Já se ouviam sirenes de carros-patrulha por todos os lados. Atirou a seringa para a corrente e recostou-se. Tinha de se pôr a andar. Tirou do estojo a última seringa. Continha um antibiótico de largo espectro. Endireitou-se e encontrou um pedaço de pele debaixo do colete à prova de bala. Fez a agulha atravessar o tecido da camisa e nem uma picada sentiu. Sem saber como poderia tornar a colocar o estojo de primeiros socorros e considerando que fizera basicamente tudo o que podia, deixou tudo cair no rio turvo. Fitou a arma por um segundo e quase a atirou também, mas decidiu não o fazer. No sítio para onde ia teria bastantes oportunidades para se livrar dela. Agarrou na arma com a mão que estava bem, virou-a ao contrário e inseriu a ponta do silenciador no coldre. Quando acabava de a encaixar, ouviu vozes à sua direita. Estava ciente da temperatura da água, da velocidade da corrente e de aproximadamente quanto tempo aguentaria até que a hipotermia o matasse.
Com as vozes a aumentarem de volume, Rapp deslizou o traseiro para a beira, agarrou a pedra com a mão direita e passou silenciosamente do parapeito para a água.
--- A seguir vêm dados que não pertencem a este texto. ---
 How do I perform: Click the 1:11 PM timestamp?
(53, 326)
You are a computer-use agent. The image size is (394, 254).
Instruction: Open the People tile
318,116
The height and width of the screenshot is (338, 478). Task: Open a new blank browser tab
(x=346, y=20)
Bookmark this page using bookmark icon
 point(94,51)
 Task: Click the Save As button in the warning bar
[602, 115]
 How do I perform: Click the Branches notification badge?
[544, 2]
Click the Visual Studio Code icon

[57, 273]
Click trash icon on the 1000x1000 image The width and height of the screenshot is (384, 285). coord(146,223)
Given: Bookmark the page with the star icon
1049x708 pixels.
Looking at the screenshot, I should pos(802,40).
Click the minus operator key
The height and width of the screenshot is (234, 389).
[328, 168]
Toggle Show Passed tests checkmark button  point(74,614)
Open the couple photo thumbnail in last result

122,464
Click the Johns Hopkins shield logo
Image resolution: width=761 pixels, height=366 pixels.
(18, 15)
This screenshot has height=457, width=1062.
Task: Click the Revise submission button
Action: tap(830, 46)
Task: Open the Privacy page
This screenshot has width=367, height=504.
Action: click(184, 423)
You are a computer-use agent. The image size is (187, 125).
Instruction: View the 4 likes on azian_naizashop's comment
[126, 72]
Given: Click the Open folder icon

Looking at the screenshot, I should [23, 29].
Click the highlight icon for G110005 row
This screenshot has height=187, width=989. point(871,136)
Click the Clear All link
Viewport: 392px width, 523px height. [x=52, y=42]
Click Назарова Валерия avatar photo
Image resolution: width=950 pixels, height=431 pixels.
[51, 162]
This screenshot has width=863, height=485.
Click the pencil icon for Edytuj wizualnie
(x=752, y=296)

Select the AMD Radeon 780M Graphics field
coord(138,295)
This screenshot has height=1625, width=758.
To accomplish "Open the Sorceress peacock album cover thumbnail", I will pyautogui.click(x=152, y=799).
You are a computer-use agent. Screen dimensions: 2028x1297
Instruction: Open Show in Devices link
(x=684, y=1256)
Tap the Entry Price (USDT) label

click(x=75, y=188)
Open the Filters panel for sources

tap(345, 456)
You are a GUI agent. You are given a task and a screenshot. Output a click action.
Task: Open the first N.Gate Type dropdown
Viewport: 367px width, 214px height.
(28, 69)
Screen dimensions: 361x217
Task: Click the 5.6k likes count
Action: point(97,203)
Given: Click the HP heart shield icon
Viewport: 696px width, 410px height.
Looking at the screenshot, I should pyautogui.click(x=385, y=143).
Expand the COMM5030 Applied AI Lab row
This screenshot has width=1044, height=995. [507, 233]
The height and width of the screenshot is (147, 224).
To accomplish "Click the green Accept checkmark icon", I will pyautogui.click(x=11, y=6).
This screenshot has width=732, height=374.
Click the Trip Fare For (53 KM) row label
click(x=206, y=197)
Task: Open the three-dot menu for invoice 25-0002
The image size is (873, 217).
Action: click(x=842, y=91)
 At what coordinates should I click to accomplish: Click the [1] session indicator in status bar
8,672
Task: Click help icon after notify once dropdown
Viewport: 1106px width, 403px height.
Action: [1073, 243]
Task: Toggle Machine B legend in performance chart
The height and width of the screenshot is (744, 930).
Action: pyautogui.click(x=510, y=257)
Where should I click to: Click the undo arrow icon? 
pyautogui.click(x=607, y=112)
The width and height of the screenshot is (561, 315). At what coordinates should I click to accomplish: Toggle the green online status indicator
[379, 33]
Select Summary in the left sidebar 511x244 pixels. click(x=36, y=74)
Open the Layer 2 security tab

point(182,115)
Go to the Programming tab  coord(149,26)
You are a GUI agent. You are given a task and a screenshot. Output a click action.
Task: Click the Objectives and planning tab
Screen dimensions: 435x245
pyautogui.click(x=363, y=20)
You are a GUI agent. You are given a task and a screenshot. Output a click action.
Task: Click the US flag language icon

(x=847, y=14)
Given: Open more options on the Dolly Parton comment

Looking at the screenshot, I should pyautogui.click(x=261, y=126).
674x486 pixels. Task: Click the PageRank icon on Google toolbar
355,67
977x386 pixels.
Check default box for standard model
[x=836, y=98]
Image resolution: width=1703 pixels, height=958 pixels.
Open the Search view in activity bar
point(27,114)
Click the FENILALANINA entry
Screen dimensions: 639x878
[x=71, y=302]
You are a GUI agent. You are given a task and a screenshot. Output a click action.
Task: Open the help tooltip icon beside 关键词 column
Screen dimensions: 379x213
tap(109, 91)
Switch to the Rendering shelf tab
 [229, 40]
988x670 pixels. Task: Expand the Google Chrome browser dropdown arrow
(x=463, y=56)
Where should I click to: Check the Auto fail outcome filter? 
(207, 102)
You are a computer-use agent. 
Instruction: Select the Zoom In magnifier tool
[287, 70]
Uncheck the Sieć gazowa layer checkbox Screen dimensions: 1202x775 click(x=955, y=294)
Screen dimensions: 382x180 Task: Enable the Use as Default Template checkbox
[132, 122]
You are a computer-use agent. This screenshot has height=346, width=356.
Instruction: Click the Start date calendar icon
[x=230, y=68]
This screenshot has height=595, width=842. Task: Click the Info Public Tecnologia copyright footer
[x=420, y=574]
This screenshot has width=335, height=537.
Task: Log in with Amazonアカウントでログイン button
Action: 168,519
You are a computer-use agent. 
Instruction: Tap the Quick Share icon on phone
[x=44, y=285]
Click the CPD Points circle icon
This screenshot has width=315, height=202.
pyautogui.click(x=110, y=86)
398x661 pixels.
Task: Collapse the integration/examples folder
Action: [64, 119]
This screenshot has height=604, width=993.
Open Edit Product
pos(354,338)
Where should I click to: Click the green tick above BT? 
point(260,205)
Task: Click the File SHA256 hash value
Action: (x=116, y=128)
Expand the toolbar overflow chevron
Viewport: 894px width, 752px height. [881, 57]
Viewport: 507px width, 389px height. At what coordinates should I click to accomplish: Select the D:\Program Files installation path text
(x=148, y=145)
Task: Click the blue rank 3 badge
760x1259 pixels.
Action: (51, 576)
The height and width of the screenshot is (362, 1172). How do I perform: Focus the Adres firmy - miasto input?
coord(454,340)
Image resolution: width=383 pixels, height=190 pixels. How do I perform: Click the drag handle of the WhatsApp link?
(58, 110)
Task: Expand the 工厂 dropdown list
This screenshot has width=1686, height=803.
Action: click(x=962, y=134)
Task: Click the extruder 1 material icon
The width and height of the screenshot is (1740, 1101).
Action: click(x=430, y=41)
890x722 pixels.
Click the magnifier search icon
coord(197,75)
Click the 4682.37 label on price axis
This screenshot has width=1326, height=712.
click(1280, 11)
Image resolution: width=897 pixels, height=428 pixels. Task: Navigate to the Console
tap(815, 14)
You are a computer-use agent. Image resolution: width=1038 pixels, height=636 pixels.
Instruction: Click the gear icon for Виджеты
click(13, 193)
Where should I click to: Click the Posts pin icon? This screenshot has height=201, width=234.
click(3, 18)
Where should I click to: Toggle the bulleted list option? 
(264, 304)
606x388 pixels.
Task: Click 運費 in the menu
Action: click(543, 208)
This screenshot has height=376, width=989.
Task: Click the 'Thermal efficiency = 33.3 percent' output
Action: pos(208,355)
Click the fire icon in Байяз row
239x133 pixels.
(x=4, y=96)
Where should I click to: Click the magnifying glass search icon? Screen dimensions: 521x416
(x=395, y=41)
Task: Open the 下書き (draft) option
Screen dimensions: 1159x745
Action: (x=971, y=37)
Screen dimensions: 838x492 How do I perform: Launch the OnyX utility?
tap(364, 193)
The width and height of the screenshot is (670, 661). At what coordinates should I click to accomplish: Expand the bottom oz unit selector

Mergulhou discretamente, com a sucção das roupas a puxá-lo para baixo. Sabia que não devia entrar em pânico. Assim que as roupas ficassem ensopadas, tornar-se-iam neutras. Veio à tona cinco segundos depois, com a corrente já a levá-lo para oeste. Inspirou calmamente e ignorou o frio da água escura, dizendo a si mesmo que isso ajudaria o fluxo sanguíneo a abrandar. Nadaria descontraidamente pelo centro de Paris e, ao fim de umas horas, encontraria o sítio certo para voltar para terra.
Virou-se de barriga para cima e foi dando suavemente às pernas com movimentos de tesoura debaixo de água. Ao deixar a escuridão relativa da ponte, olhou para o céu noturno e, por um brevíssimo momento, perguntou-se quantas pessoas teriam morrido naquele rio — e se o seu corpo seria apenas mais um para somar à contagem. Tal ideia fê-lo sorrir. Sempre a fim de um desafio, sentiu o modo de sobrevivência a entrar em ação, e disse a si mesmo que era tão certo sobreviver àquela noite como o sol nascer a oriente de manhã. Nessa altura, iria em busca de respostas. Algo correra tremendamente mal naquela noite e precisava de descobrir como fora que o inimigo se inteirara dele. Independentemente do que Irene Kennedy e os outros lhe ordenassem, não voltaria para os Estados Unidos para passar algum tempo no divã com o psicólogo residente de Langley.